Where is the hyperinflation? Data please
http://www.shadowstats.com/alternate_data

Hyperinflation - not here yet. Inflation - much more than officially stated.

>Why do I get the feeling that the "green" in the accounts on this sub-thread, smell like "astroturf"?

Because you are intellectually lazy, and prefer to question people's motives than to engage with the substantive points they make.

>We get a guy who claims he is an econ PHD (no email, no proof of that).

I never claimed to have a PhD (try parsing my username differently), and I have no intention of releasing any private information.

>Obviously you haven't read Keynes, or you have at least referenced his warning: [warning]

Your patronizing tone is unhelpful and completely unjustified. Neo-Keynesianism is the dominant school of thought in academic macroeconomics. It refers to the synthesis of some of the ideas of Keynes with microeconomic theory. Not everything that Keynes ever said is relevant to neo-Keynesianism, and his original works are not usually studied by graduate students in economics.

On the warning itself, he is referring to something very different from the practices of today's reserve banks. Inflation has been below 4.1% for the last 10 years, while he describes a situation where the "real value of the currency fluctuates wildly from month to month". While his warning is not relevant to the current situation, his argument is entirely correct.

That said (and this is not really what Keyne's point was), even steady inflation, adjusted according to economics conditions, does redistribute wealth. Traditionally the fed used open market operations to change interest rates, and I believe that because these are done through the market, economists have assumed the re-distributional effects are not important. The current actions of the Fed are different, since they clearly benefit certain groups, such as the people issuing the bonds that the Fed buys, possibly including Buffet or even myself. But for this very reason, Buffet, the Fed, and almost all economists want this phase to be over as soon as possible.
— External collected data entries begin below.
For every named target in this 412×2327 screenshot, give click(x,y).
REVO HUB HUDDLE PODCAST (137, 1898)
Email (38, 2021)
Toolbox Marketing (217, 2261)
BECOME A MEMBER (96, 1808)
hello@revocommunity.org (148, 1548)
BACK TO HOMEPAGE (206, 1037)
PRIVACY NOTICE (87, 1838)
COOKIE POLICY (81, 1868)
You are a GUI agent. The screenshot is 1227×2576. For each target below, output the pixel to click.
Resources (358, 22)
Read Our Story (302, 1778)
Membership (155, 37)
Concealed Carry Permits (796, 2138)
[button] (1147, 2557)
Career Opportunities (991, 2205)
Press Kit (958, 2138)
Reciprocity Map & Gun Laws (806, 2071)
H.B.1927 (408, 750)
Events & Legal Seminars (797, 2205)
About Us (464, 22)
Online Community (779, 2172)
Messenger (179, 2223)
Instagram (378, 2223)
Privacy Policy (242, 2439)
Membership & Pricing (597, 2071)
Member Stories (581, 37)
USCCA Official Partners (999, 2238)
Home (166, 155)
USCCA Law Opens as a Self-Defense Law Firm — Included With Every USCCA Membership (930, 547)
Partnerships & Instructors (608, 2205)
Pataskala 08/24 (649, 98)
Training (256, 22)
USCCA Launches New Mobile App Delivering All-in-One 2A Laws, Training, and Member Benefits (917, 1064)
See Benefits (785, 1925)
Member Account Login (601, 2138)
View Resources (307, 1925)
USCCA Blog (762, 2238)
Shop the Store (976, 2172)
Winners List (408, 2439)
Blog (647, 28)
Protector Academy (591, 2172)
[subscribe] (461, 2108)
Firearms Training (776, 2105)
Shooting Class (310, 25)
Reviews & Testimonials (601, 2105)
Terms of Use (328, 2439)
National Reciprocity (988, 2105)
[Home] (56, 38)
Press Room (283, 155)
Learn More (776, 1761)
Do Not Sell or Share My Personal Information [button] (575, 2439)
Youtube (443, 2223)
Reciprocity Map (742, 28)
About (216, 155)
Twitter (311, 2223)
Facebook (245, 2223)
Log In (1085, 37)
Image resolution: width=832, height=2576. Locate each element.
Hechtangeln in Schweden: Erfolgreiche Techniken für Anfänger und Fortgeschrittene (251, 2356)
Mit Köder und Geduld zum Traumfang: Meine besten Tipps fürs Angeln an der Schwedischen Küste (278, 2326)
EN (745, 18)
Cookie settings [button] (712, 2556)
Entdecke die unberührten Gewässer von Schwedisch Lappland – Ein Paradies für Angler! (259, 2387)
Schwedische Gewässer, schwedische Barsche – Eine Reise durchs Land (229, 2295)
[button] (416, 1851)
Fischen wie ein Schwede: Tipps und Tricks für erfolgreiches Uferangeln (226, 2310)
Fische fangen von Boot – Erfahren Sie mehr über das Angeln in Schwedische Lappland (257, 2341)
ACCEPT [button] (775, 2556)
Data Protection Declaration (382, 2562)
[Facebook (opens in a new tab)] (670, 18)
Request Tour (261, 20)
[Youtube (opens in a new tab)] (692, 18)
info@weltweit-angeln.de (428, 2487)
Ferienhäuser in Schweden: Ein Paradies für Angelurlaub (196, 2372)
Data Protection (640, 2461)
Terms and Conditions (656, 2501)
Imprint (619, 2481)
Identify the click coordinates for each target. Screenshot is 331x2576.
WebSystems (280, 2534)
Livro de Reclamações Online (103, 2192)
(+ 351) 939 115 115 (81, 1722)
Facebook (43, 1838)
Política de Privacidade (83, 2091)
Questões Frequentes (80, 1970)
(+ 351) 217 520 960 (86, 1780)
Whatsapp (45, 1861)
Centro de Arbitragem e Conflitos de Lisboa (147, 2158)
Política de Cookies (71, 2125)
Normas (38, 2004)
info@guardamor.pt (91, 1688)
You also have to consider the weight each country carries in a global economy.

Everyone is tied to everyone else, and so there are bigger players and smaller players. If you are a country with an economy that does not do business with other countries (eg you do not import nor do you export), then you probably have more macroeconomic independence.

So if China or Japan try to move independently, they can't, because in order to buy or sell goods to other countries, they have to buy and sell those other countries' currencies. And the business of buying or selling currencies is tied to macroeconomic policy.

I was implying that when I said "countries in the world that are big enough to have their independent macroeconomic policy", but that was somewhat glossing over the issues you've raised.

I'm not a macro expert, but my understanding is that a country need not be completely autonomous in order to have its own macro policy. Goods cannot flow perfectly between countries, and so macro policy will always have some effect.

The more a country imports and exports, and the smaller the country, the less impact its macro policy will have.

So the reserve bank of China can influence Chinese interest rates and hence have an impact on the Chinese economy. On the other hand the reserve bank of a "small open economy" cannot do much to change interest rates.